How will the change affect your business?
It is important for employers to remember that, speaking generally, most casual employees want the 25% higher pay and therefore, they want to be employed as casuals. In those circumstances, they won’t request conversion, and the actual impact is probably not going to be as significant as the Australian Council of Trade Unions and/or the media would have us believe.
It will, however, be important for businesses to ensure compliance with the obligations where required as the recent cases indicate that the upshot of non-compliance can be significant. To that end, in November 2017 the Federal Court of Australia, although determining the casual conversion obligations of an employer arising under an enterprise agreement rather than a Modern Award, delivered a clear message to employers that it will enforce casual conversion clauses and that employers who fail to comply with their obligations may be liable for significant penalties. Some other recent case law indicates that employers could have exposure to casual employee claims for permanent entitlements such as annual and personal leave, notice of termination payments etc.
How do the casual conversion clauses affect labour hire?
The casual conversion clause in Modern Awards is intended to apply to employers in the labour hire sector in the same way as it applies to any other employer.
What employers should do
Employers who have casual employees should:
- on 1 October 2018 check the applicable Modern Award or enterprise agreement to determine their obligations, familiarise themselves with them and ensure compliance.

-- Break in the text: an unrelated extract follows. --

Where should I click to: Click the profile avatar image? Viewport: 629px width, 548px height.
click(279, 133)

- give all casual employees a copy of the conversion clause:
- within the first 12 months of their first engagement; or
- by 1 January 2019 for casual employees already employed as at 1 October 2018
- Keep a close eye on how the additional entitlements available to part-time and full-time staff could affect your business. This can be both financial, as well as the additional obligations you need to meet as an employer.

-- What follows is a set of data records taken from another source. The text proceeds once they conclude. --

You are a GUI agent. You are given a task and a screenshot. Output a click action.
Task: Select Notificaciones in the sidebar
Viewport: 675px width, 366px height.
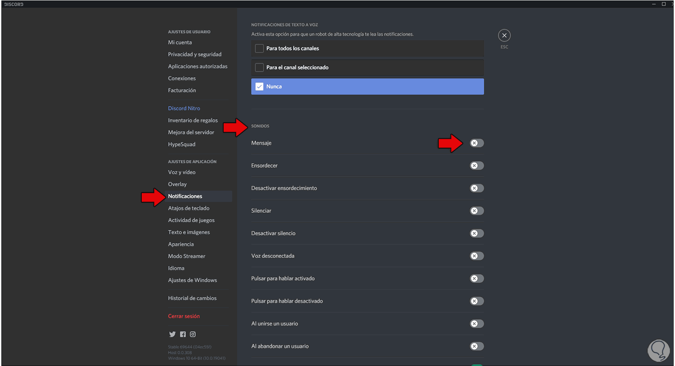click(x=185, y=196)
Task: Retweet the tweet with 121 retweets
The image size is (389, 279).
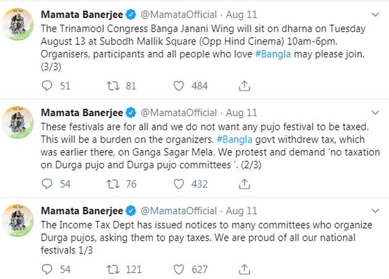Action: tap(113, 269)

- Performance manage under-performing staff asap. If your casual staff are going to have the right to request part-time or full-time work, then you want to make sure they’re the kind of staff you want to keep in your business long-term.
- Get Advice. Managing staff, entitlements and potential conversion of casual staff to part-time of full-time employees is a complex process. Don’t do it alone — get professional advice to protect your business.
You can find more information regarding employment types and Modern Awards on the Fair Work website or their infoline on 13 13 94.
The content of this article is intended to provide a general guide to the subject matter. Specialist advice should be sought about your specific circumstances.